# Help, Puppy Personality Changes



## mandzipop (Apr 18, 2019)

My 5 month old puppy was an absolute perfect little sweetie. Good as gold, gentle and loving. However, over the past week, she has turned into a little monster. Growling at mum and she actually growled at a 3 month old puppy today. That was really odd as she is very sociable with other dogs. Her tail was wagging, but it completely shocked me.


With mum she was resource guarding. She can't get away with it with me as I have no fear of putting my hand in her mouth, I've had to do it while walking her as she will try and eat everything in sight. Mum isn't used to this and was at first scared, however when I pointed out Willow had lost quite a few teeth and there wasn't much she could do, it did allay her fears.


Willow has become disobedient. Trying to get her to come in from the garden is impossible. Not even chicken will work. This is a problem as we have a shared yard and if you need to close the back door for a reason and can't get her in, you are in trouble. Earlier mum wanted to go to the loo but Willow would not come inside. Eventually I arrived and she came in for me, although reluctantly.


I took her to puppy classes, however mum didn't want to go because she didn't want a dog in the first place. But she was eventually won over. Now Willow is doing everything in her power to reverse that sentiment.


So what has changed? In the last 2 weeks, we started to give her more freedom, because we want to de-crate her after she has recovered from being spayed. However she appears to be taking liberties. The major hurdle was mealtimes as she was always trying to take our food. Also we have had the rest of the garden fenced off so she has a larger space to run around in. 



But what I suspect could be the problem is my nephew. He is 5 and wasn't coming to our house more than once a week, however he has recently decided he wants to come every night for tea and spend all weekend with us. Willow loves kids, except my nephew is terrified of dogs and he shouts at her to leave him alone. Willow wants to play and he wants her to go away. Mum then reinforces Willow to leave my nephew alone. I think Willow is feeling a little rejected by mum, thus playing up. We can't stop my nephew from coming round because he'll only do this for a couple of months and then his other grandparents will be the best thing ever.


The only thing Willow does wrong with me is she mouths my hand sometimes, but that is because she is teething and she doesn't do it very hard. That and she doesn't seem quite so keen for morning walks anymore. She looks at me in terror when I put her harness on. However once she's out there, she loves it.

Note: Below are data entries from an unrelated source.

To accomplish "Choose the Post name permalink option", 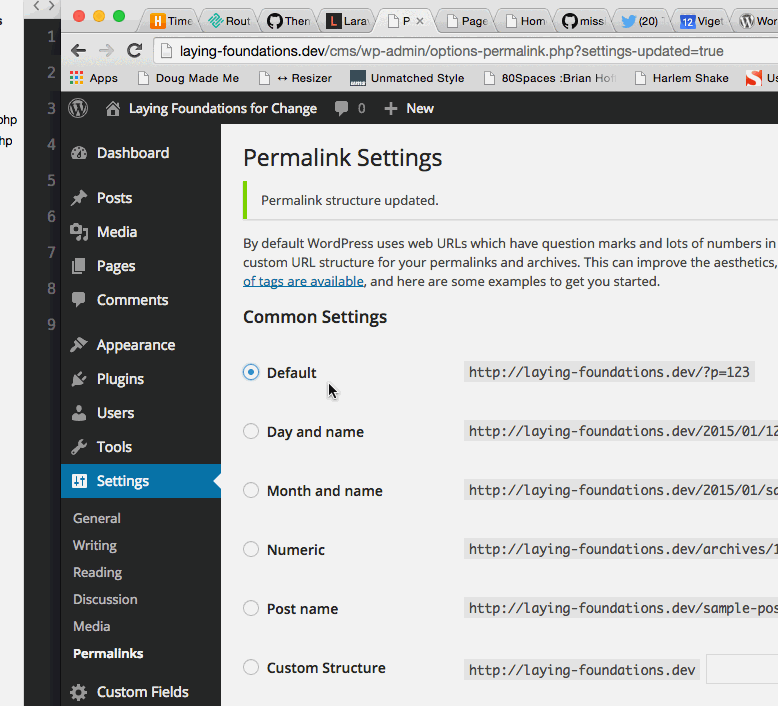I will point(251,608).
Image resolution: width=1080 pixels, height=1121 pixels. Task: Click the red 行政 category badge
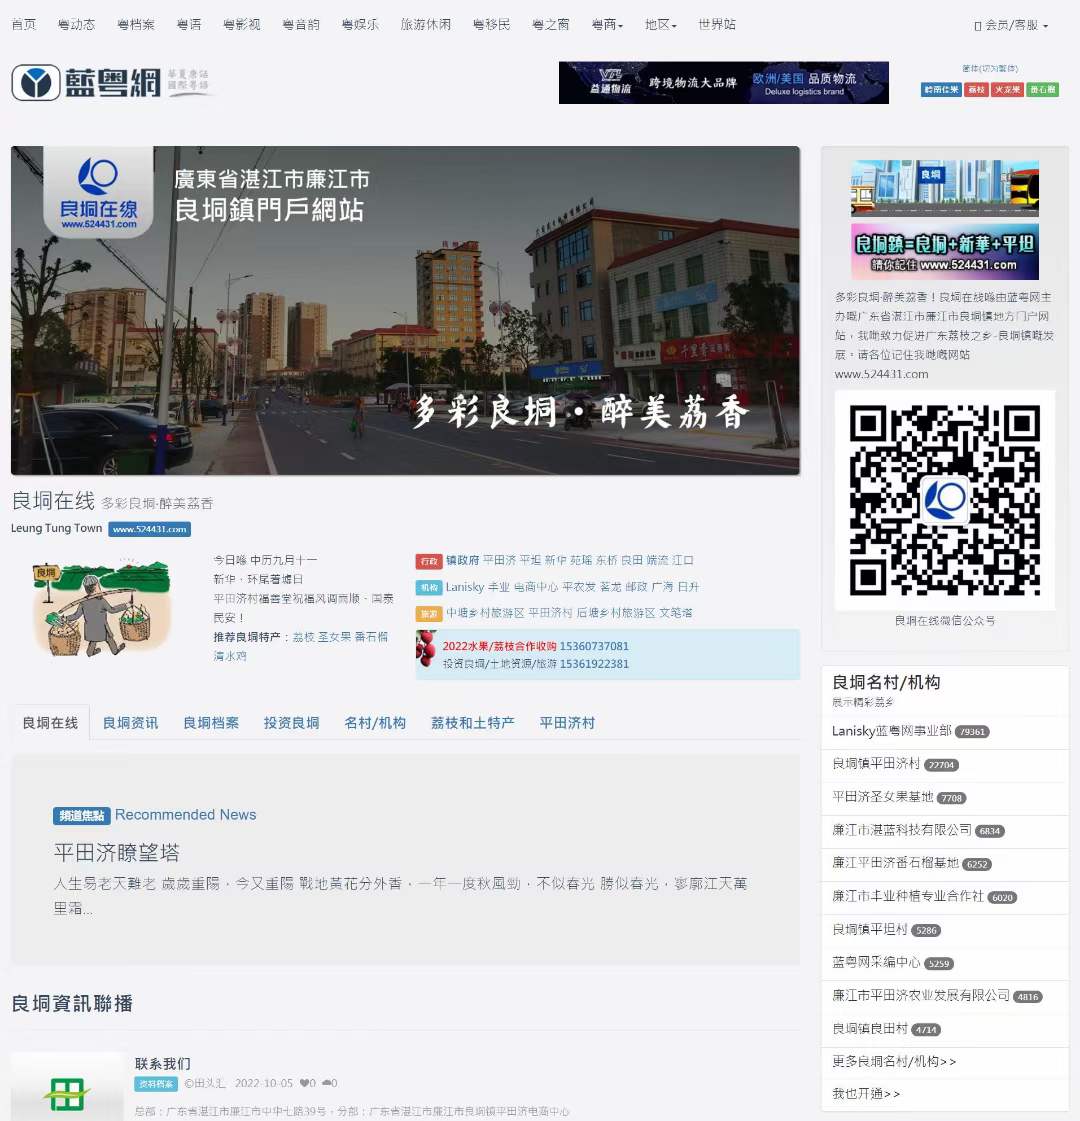tap(429, 561)
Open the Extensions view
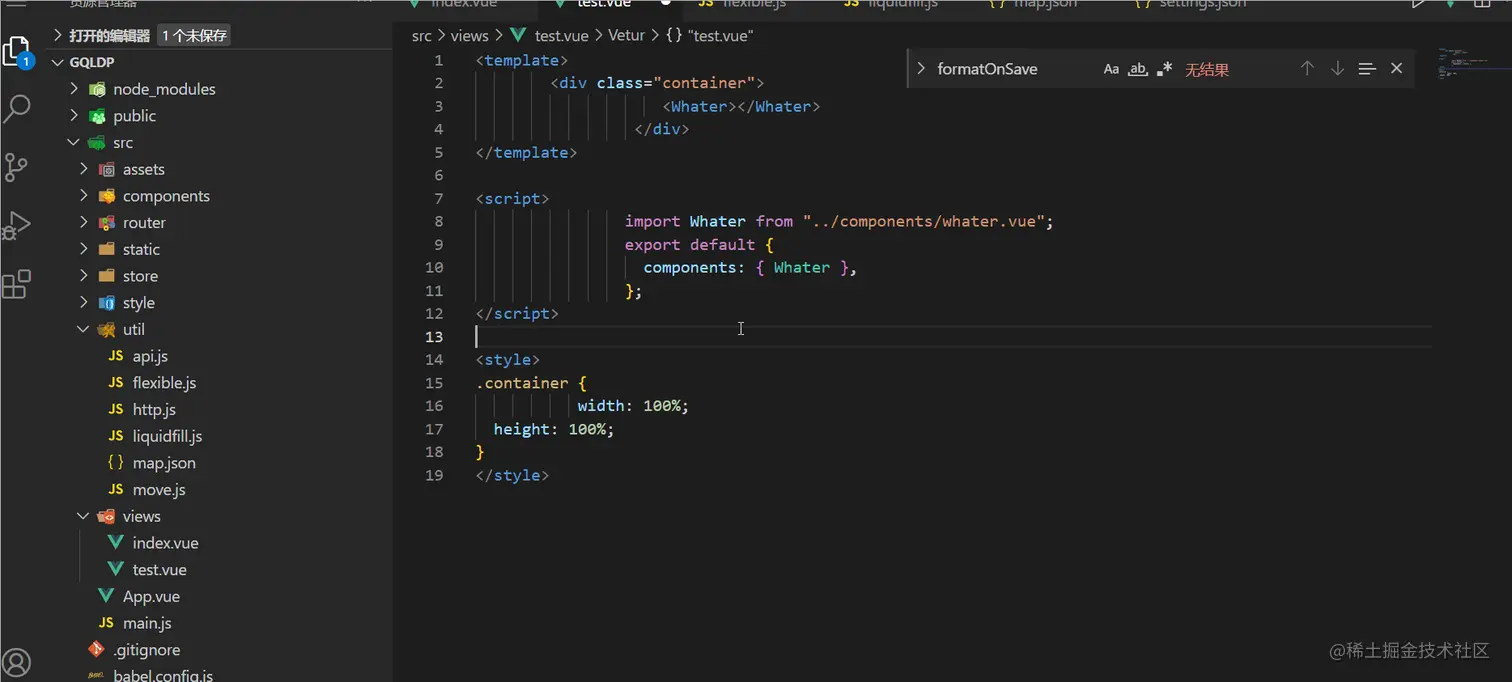The height and width of the screenshot is (682, 1512). point(16,284)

I'm at my wits end as mum has threatened to get rid of her if this disobedient behaviour continues. :cry2: Help.


----------



## Mmansf (May 31, 2019)

Hello, I have a 4 month old cockapoo so we are in a similar situation as you.

A few weekends ago we had my 2 year old nephew staying with us. He took a dislike to our puppy and kept trying to shut him out of rooms and even tried kicking him a few times. Our poor dog found all of this very stressful and I'm sure yours does too. We only had our nephew for one weekend but if your puppy is going through it daily I'm not surprised she's playing up. We have a playpen with the crate in that we use when we go out and when we need him out of the way. We gave him some time out in there occasionally while our nephew was over.do you have a room you could separate off for the dog to go in while your nephew is round?

We have noticed our dog can be a little more fearful of things than when he was younger. Funnily enough morning walks aren't his favorite either. We just take our time and let him stop and look around a bit until he's feeling brave enough to carry on.

The resource guarding could be a sign that she is feeling stressed. If that is the case you shouldn't be taking things from her but trying a swap or distraction otherwise it will get worse.

I've noticed a few more barks and growls from our puppy as he finds his voice but not guarding.
We go as a whole family to puppy training classes so that we are all on one page. The kids also take part and practice at home. I think training is really important and needs to be applied consistently by everyone otherwise puppies can get confused and start to misbehave.

If your nephew and dog don't get on then they need to be kept apart. More consistent training will help with her 'naughty' behavior by giving more structure and showing how you want her to behave not just how not to behave.

It is really stressful having a young puppy but they grow up fast. I hope things improve for you soon


----------



## mandzipop (Apr 18, 2019)

My nephew hasn't been around for a few days and shock horror, my little darling puppy has returned. No resource guarding, on the contrary, she has decided she wants to share everything with us (maybe not doggie chocolate or chicken), but everything else is for us to try if we want.


Interesting bonding experiment happening this weekend. I'm going away, so mum is going to take Willow to my brother's house every day, meaning she'll be with my nephew. However she'll also be with my brother's dog, who she gets on with. It is so that if me and mum go away on holiday, we can leave her with them. He's a shitpoo and 2 months older than her, hopefully he can show her how to deal with my nephew.


If she left my nephew alone, he wouldn't shout at her. But she's a puppy and all she wants to do is play. Fingers crossed the experiment works.


----------



## Mmansf (May 31, 2019)

I'm really pleased to hear that. Hope the weekend works out well. Sorry but I can't stop sniggering at shitpoo - childish I know.
X


----------